#### [ACTION ITEM]
Set down every line from the one with "Where should I" to the end of the entries, both ends included, exactly as it reads and without pictures.

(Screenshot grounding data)
▼

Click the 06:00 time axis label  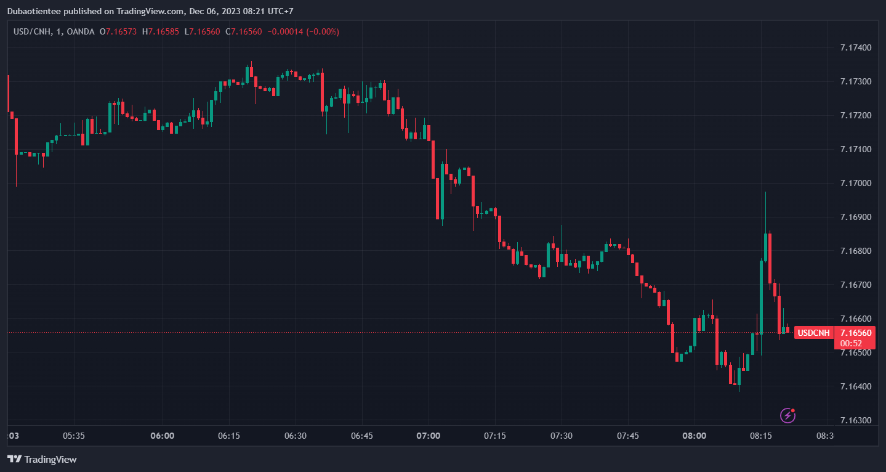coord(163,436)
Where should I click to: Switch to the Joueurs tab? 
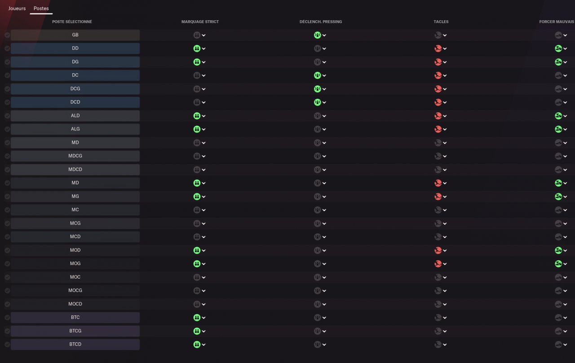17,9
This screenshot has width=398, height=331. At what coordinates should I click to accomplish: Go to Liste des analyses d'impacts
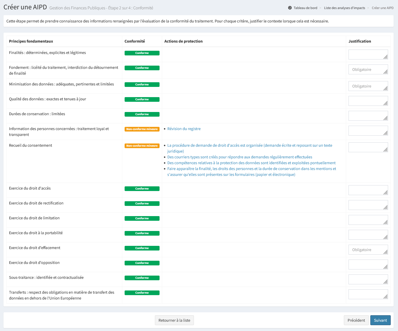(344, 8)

▲

#### [ANSWER SECTION]
Where should I click to: Switch to the Joueurs tab? 
17,9
This screenshot has width=398, height=331. At what coordinates should I click to accomplish: Go to Liste des analyses d'impacts
(344, 8)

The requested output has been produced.